Homeopathy 2005; 94(02): 137
DOI: 10.1016/j.homp.2005.02.003
Letter to the Editor
Copyright ©The Faculty of Homeopathy 2004

Dental caries in rats

Peter Varley
Further Information

Publication History

Publication Date:
14 December 2017 (online)

I was pleased to see the article by Almeida et al in the July 2004 edition of Homeopathy[ 1 ]. However, on reading the article I was not surprised that they failed to produce caries in the rats even in the control groups. Unfortunately this failure, in my opinion, rendered the whole article meaningless.

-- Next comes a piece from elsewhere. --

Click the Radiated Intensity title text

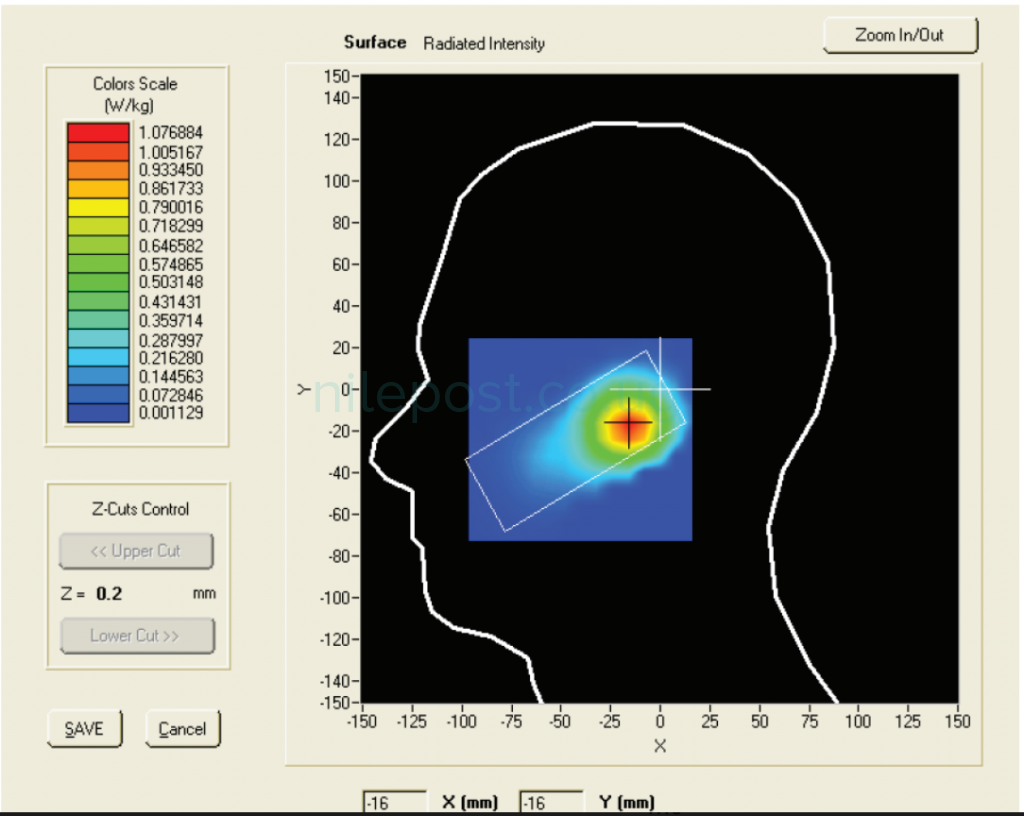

I am not familiar with the methods of production of caries in rats but in humans it is directly related to the frequency of ingestion of sucrose. Quantity is not relevant. One sugar in your tea or five sugars is the same. Most of it is swallowed. It is the number of cups a day that counts. At the surface of dental enamel calcium ions are constantly being removed and replaced. Acid production, from bacteria that ingest sucrose, removes calcium. After the intake of sucrose, acid levels in the saliva begin to rise within 1 min and are back to normal after 30 min. It takes 6 h for the calcium to be replaced by passive diffusion from the saliva. If more sucrose is ingested within this 6 h period the cycle will be broken ie, calcium loss continues. If this increased frequency of sucrose ingestion continues, caries will develop. In this experiment the sugar diet was offered twice a day allowing sufficient time for the lost calcium to be replaced. It is not surprising that caries did not develop.

Fluoride does not prevent tooth decay but it does reduce it by 50%. To use fluoridated water in a study trying to create tooth decay is not to be advised. It would not be difficult or costly to use a non-fluoridated water. To use fluoridated water when one of the control groups is administered NaF 0.05% also weakens the scientific validity of the experiment.

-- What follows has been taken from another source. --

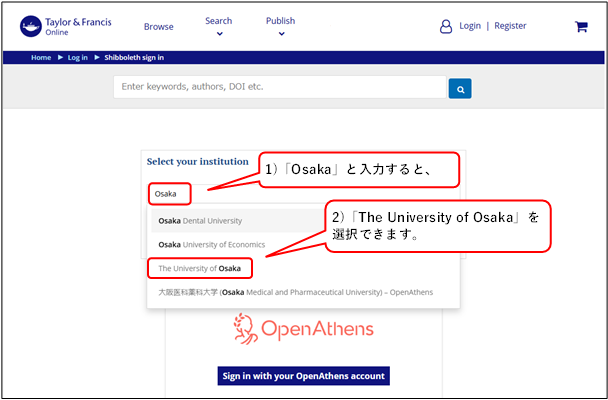Expand the Search dropdown menu
This screenshot has width=608, height=400.
[x=218, y=26]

They suggest that placing cotton swabs daily (I assume that means once a day) prevented the caries production. In humans there is no relationship between cleaning one's teeth and tooth decay. I cannot see why this should not also apply to rats. Humans have great difficulty removing all the plaque(bacteria) in their mouths with a tooth brush and floss. One placement of a cotton swab in a rat's mouth will not remove sufficient bacteria to prevent decay. In humans plaque forms again on the tooth surface within 2 h of its removal, without eating. If humans with decay are eating sucrose more than four times a day, the acid attacks will remove calcium resulting in decay. Brushing once or twice a day will not replace that calcium or stop its removal.

Correct brushing and flossing is effective in preventing gum disease. Plaque build up that causes gum disease works on a 48 h cycle. Brushing once or twice a day breaks that cycle.

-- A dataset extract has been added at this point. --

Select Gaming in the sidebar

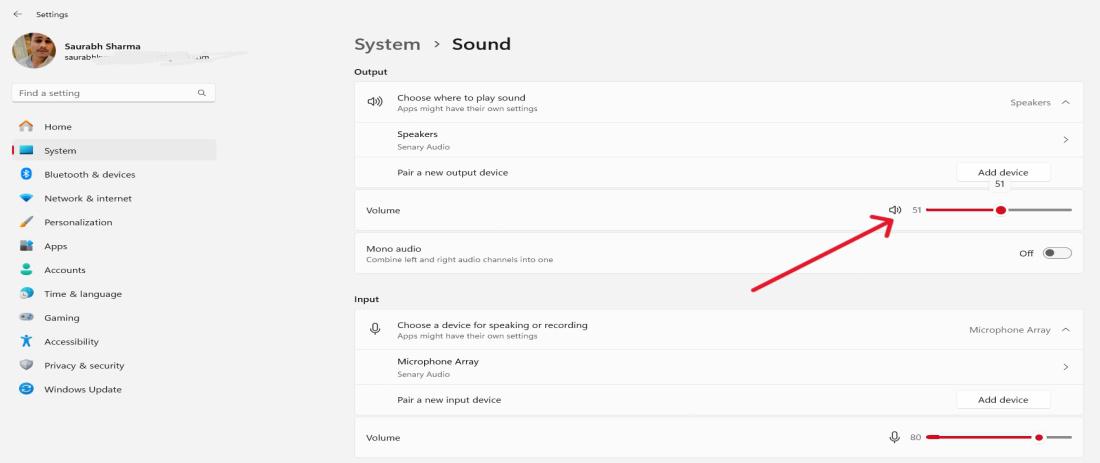click(x=62, y=318)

The fact that the homeopathic remedies Calc-p, Nat-f, Calc-f produced deposits and/or precipitates is of interest to homeopathic dentists. Not to have analyzed these deposits for ‘technical reasons’ is disappointing.

In summary the above article failed because

  • 1. The daily frequency of the cariogenic diet was too low. Small servings, 8–10/day would be more effective in producing tooth decay.

  • 2. Thirty-five days is insufficient time to produce decay. I would suggest 100–150 days. If a shorter time is required then a higher frequency of the cariogenic diet is required.

  • 3. The use of fluoridated water was a mistake.

  • 4. Their assumption that the daily use of cotton swabs soaked in water is flawed.

  • 5. They did not identify the composition of the deposit/precipitate.

It appears that the authors are not dentally qualified. I would suggest that they employ a dental advisor to check their caries producing protocol. I would also suggest that they trial their caries producing protocol before repeating the full trial to establish that they can produce caries.

I hope the above comments are of some use for this paper and other possible future papers that may cover this subject.